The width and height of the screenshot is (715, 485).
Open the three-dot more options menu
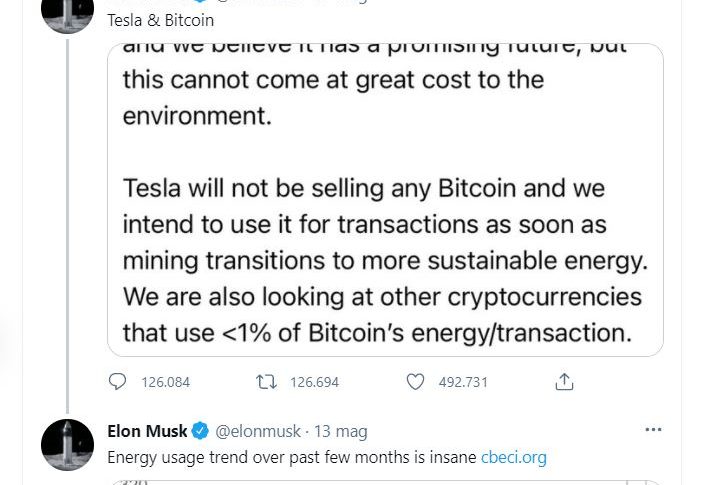pyautogui.click(x=653, y=429)
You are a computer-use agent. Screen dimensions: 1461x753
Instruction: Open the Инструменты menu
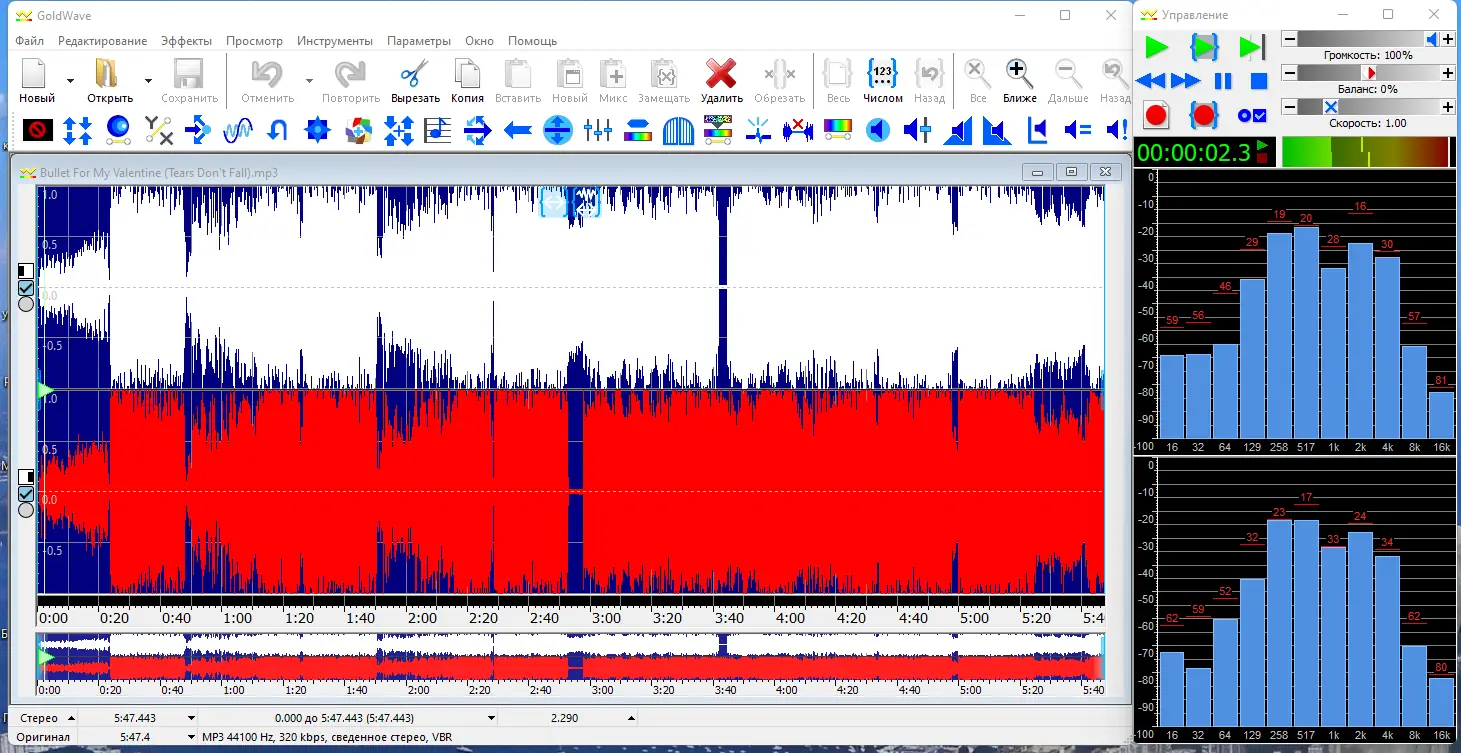pos(334,41)
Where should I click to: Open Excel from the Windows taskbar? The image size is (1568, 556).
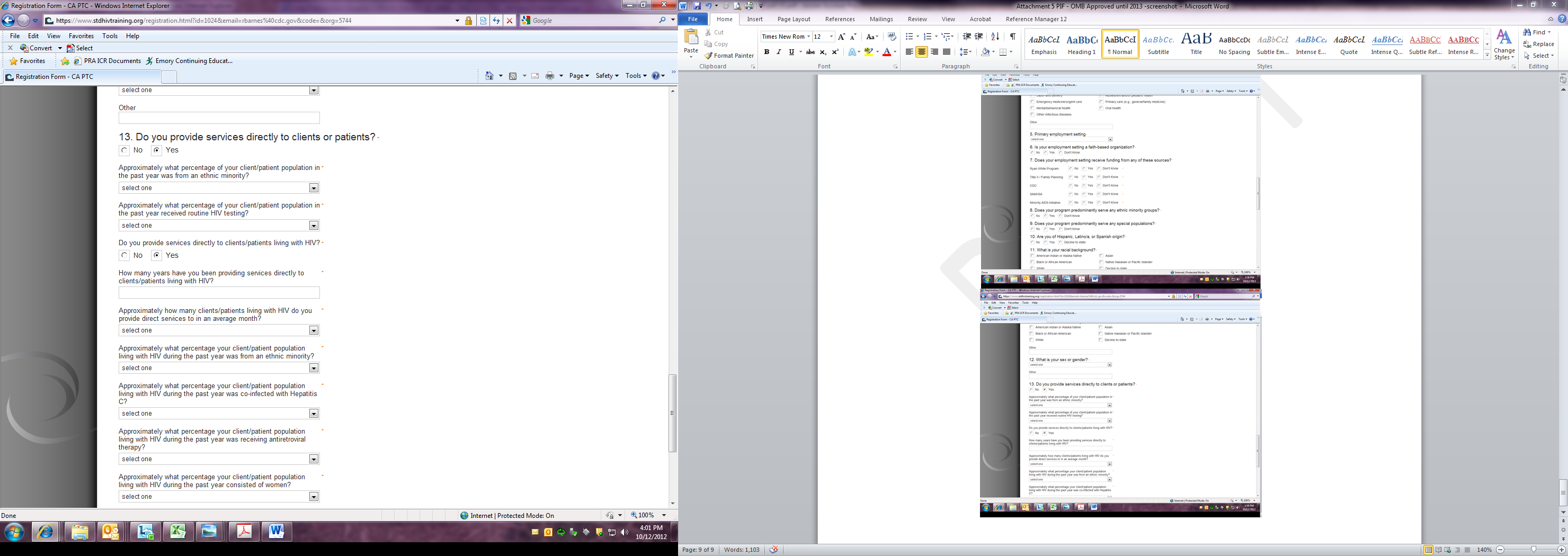pyautogui.click(x=178, y=532)
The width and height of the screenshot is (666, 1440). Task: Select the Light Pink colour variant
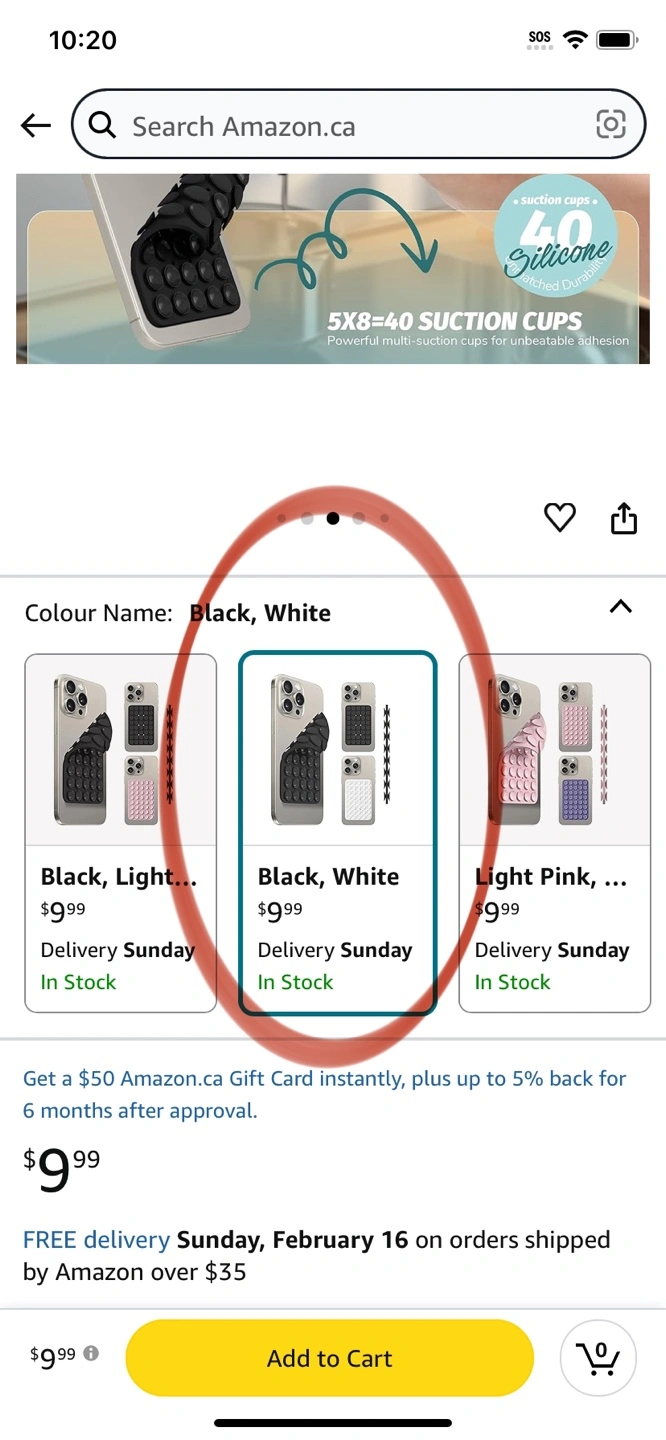click(554, 832)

-.-.-

[DESCRIPTION OF THE TASK]: When copying the records, reproduce every entry exactly and omit all pictures.

[TASK ANSWER]:
The width and height of the screenshot is (715, 485).
Open the three-dot more options menu
pyautogui.click(x=653, y=429)
You are a computer-use agent. Screen dimensions: 1461x753
Instruction: Open the Инструменты menu
pos(334,41)
Where should I click to: Open Excel from the Windows taskbar? The image size is (1568, 556).
pyautogui.click(x=178, y=532)
The width and height of the screenshot is (666, 1440). Task: Select the Light Pink colour variant
click(554, 832)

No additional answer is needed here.